Supplied records ->
-- START --
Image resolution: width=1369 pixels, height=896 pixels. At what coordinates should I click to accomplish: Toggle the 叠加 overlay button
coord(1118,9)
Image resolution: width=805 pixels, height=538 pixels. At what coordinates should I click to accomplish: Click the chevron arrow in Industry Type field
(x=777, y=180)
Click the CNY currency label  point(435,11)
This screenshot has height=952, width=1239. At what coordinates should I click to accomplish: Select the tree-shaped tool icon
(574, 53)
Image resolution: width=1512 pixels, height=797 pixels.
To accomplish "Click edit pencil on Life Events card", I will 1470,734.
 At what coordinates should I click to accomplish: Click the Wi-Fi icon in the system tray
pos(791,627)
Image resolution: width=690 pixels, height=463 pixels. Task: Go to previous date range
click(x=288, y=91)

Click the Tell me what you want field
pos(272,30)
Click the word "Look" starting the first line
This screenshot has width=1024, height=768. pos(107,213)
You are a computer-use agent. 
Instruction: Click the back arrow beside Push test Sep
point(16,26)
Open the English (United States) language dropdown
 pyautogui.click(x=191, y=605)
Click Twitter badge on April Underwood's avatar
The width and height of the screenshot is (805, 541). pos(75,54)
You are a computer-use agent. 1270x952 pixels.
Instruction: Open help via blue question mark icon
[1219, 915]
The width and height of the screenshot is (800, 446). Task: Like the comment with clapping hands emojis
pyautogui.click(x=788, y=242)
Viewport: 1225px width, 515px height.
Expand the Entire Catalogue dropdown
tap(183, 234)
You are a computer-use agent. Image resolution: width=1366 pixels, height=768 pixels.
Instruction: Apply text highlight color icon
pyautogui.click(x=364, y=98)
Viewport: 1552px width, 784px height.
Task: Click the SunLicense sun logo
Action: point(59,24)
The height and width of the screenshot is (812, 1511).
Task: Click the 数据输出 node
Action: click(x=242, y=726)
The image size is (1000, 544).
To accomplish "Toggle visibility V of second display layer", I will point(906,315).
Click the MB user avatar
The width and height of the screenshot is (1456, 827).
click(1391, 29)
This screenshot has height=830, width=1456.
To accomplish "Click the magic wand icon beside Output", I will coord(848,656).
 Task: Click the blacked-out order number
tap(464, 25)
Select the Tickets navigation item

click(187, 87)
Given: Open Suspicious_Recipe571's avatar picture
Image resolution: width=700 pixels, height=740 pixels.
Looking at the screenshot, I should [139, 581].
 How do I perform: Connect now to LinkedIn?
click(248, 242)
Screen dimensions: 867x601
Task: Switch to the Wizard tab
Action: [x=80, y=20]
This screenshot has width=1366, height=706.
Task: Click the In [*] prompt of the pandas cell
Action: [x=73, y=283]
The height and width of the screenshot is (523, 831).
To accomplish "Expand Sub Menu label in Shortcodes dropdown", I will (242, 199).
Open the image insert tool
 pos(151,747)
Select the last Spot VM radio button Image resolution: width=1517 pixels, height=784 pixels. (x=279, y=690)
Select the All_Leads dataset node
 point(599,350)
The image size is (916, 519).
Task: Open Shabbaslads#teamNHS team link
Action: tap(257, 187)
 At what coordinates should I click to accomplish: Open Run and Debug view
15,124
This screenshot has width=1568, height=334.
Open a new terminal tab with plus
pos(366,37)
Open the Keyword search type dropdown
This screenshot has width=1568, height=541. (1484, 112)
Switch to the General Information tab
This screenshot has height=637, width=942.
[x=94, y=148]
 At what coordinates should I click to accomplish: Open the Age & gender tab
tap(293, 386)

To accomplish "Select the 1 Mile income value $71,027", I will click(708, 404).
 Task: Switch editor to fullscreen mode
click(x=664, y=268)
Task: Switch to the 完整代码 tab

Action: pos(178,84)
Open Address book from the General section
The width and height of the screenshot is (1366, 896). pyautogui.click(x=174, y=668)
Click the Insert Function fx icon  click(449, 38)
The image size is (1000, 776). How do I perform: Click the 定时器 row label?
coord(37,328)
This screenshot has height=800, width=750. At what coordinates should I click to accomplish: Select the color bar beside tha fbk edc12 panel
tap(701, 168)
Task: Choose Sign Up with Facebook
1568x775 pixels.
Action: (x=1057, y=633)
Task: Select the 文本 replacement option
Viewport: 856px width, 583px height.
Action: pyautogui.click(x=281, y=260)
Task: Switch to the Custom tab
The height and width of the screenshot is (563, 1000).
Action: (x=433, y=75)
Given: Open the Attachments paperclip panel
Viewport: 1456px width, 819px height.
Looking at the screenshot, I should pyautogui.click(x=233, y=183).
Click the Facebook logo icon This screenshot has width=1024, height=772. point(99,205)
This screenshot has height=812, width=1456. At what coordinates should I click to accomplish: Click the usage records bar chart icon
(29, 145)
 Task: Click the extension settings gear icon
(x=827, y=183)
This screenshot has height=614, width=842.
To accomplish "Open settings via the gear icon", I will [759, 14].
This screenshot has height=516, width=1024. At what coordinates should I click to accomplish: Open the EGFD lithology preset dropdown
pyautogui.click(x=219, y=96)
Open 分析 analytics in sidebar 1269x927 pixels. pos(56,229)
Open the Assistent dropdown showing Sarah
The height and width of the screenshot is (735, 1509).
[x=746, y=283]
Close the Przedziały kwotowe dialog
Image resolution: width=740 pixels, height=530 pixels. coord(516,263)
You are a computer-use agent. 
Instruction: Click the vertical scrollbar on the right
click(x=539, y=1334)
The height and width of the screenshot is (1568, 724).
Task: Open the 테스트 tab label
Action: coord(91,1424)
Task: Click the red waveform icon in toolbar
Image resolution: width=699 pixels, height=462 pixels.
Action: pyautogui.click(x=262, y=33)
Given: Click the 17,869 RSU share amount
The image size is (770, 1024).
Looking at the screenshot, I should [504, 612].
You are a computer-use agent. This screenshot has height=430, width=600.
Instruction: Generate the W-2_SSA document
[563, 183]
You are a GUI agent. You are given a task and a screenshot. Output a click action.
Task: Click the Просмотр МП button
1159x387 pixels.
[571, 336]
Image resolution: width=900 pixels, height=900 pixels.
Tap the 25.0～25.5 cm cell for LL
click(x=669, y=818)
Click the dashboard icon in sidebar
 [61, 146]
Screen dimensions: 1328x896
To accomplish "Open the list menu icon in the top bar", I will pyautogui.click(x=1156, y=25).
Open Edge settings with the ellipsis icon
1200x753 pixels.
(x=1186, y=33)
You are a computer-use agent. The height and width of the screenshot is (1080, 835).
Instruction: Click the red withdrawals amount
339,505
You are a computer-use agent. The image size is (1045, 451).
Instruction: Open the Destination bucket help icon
-- END --
Short problem ->
Return all of the records above word for word, keeping every line unchanged and in its original order.

Expected answer ->
Image resolution: width=1369 pixels, height=896 pixels. At what coordinates should I click to accomplish: Toggle the 叠加 overlay button
coord(1118,9)
Image resolution: width=805 pixels, height=538 pixels. At what coordinates should I click to accomplish: Click the chevron arrow in Industry Type field
(x=777, y=180)
Click the CNY currency label  point(435,11)
This screenshot has height=952, width=1239. At what coordinates should I click to accomplish: Select the tree-shaped tool icon
(574, 53)
Image resolution: width=1512 pixels, height=797 pixels.
To accomplish "Click edit pencil on Life Events card", I will 1470,734.
 At what coordinates should I click to accomplish: Click the Wi-Fi icon in the system tray
pos(791,627)
Image resolution: width=690 pixels, height=463 pixels. Task: Go to previous date range
click(x=288, y=91)

Click the Tell me what you want field
pos(272,30)
Click the word "Look" starting the first line
This screenshot has width=1024, height=768. pos(107,213)
You are a computer-use agent. 
Instruction: Click the back arrow beside Push test Sep
point(16,26)
Open the English (United States) language dropdown
 pyautogui.click(x=191, y=605)
Click Twitter badge on April Underwood's avatar
The width and height of the screenshot is (805, 541). pos(75,54)
You are a computer-use agent. 1270x952 pixels.
Instruction: Open help via blue question mark icon
[1219, 915]
The width and height of the screenshot is (800, 446). Task: Like the comment with clapping hands emojis
pyautogui.click(x=788, y=242)
Viewport: 1225px width, 515px height.
Expand the Entire Catalogue dropdown
tap(183, 234)
You are a computer-use agent. Image resolution: width=1366 pixels, height=768 pixels.
Instruction: Apply text highlight color icon
pyautogui.click(x=364, y=98)
Viewport: 1552px width, 784px height.
Task: Click the SunLicense sun logo
Action: point(59,24)
The height and width of the screenshot is (812, 1511).
Task: Click the 数据输出 node
Action: click(x=242, y=726)
The image size is (1000, 544).
To accomplish "Toggle visibility V of second display layer", I will point(906,315).
Click the MB user avatar
The width and height of the screenshot is (1456, 827).
click(1391, 29)
This screenshot has height=830, width=1456.
To accomplish "Click the magic wand icon beside Output", I will coord(848,656).
 Task: Click the blacked-out order number
tap(464, 25)
Select the Tickets navigation item

click(187, 87)
Given: Open Suspicious_Recipe571's avatar picture
Image resolution: width=700 pixels, height=740 pixels.
Looking at the screenshot, I should [139, 581].
 How do I perform: Connect now to LinkedIn?
click(248, 242)
Screen dimensions: 867x601
Task: Switch to the Wizard tab
Action: [x=80, y=20]
This screenshot has width=1366, height=706.
Task: Click the In [*] prompt of the pandas cell
Action: [x=73, y=283]
The height and width of the screenshot is (523, 831).
To accomplish "Expand Sub Menu label in Shortcodes dropdown", I will (242, 199).
Open the image insert tool
 pos(151,747)
Select the last Spot VM radio button Image resolution: width=1517 pixels, height=784 pixels. (x=279, y=690)
Select the All_Leads dataset node
 point(599,350)
The image size is (916, 519).
Task: Open Shabbaslads#teamNHS team link
Action: tap(257, 187)
 At what coordinates should I click to accomplish: Open Run and Debug view
15,124
This screenshot has width=1568, height=334.
Open a new terminal tab with plus
pos(366,37)
Open the Keyword search type dropdown
This screenshot has width=1568, height=541. (1484, 112)
Switch to the General Information tab
This screenshot has height=637, width=942.
[x=94, y=148]
 At what coordinates should I click to accomplish: Open the Age & gender tab
tap(293, 386)

To accomplish "Select the 1 Mile income value $71,027", I will click(708, 404).
 Task: Switch editor to fullscreen mode
click(x=664, y=268)
Task: Switch to the 完整代码 tab

Action: pos(178,84)
Open Address book from the General section
The width and height of the screenshot is (1366, 896). pyautogui.click(x=174, y=668)
Click the Insert Function fx icon  click(449, 38)
The image size is (1000, 776). How do I perform: Click the 定时器 row label?
coord(37,328)
This screenshot has height=800, width=750. At what coordinates should I click to accomplish: Select the color bar beside tha fbk edc12 panel
tap(701, 168)
Task: Choose Sign Up with Facebook
1568x775 pixels.
Action: (x=1057, y=633)
Task: Select the 文本 replacement option
Viewport: 856px width, 583px height.
Action: pyautogui.click(x=281, y=260)
Task: Switch to the Custom tab
The height and width of the screenshot is (563, 1000).
Action: (x=433, y=75)
Given: Open the Attachments paperclip panel
Viewport: 1456px width, 819px height.
Looking at the screenshot, I should pyautogui.click(x=233, y=183).
Click the Facebook logo icon This screenshot has width=1024, height=772. point(99,205)
This screenshot has height=812, width=1456. At what coordinates should I click to accomplish: Click the usage records bar chart icon
(29, 145)
 Task: Click the extension settings gear icon
(x=827, y=183)
This screenshot has height=614, width=842.
To accomplish "Open settings via the gear icon", I will [759, 14].
This screenshot has height=516, width=1024. At what coordinates should I click to accomplish: Open the EGFD lithology preset dropdown
pyautogui.click(x=219, y=96)
Open 分析 analytics in sidebar 1269x927 pixels. pos(56,229)
Open the Assistent dropdown showing Sarah
The height and width of the screenshot is (735, 1509).
[x=746, y=283]
Close the Przedziały kwotowe dialog
Image resolution: width=740 pixels, height=530 pixels. coord(516,263)
You are a computer-use agent. 
Instruction: Click the vertical scrollbar on the right
click(x=539, y=1334)
The height and width of the screenshot is (1568, 724).
Task: Open the 테스트 tab label
Action: coord(91,1424)
Task: Click the red waveform icon in toolbar
Image resolution: width=699 pixels, height=462 pixels.
Action: pyautogui.click(x=262, y=33)
Given: Click the 17,869 RSU share amount
The image size is (770, 1024).
Looking at the screenshot, I should [504, 612].
You are a computer-use agent. This screenshot has height=430, width=600.
Instruction: Generate the W-2_SSA document
[563, 183]
You are a GUI agent. You are given a task and a screenshot. Output a click action.
Task: Click the Просмотр МП button
1159x387 pixels.
[571, 336]
Image resolution: width=900 pixels, height=900 pixels.
Tap the 25.0～25.5 cm cell for LL
click(x=669, y=818)
Click the dashboard icon in sidebar
 [61, 146]
Screen dimensions: 1328x896
To accomplish "Open the list menu icon in the top bar", I will pyautogui.click(x=1156, y=25).
Open Edge settings with the ellipsis icon
1200x753 pixels.
(x=1186, y=33)
You are a computer-use agent. The height and width of the screenshot is (1080, 835).
Instruction: Click the red withdrawals amount
339,505
You are a computer-use agent. The image size is (1045, 451).
Instruction: Open the Destination bucket help icon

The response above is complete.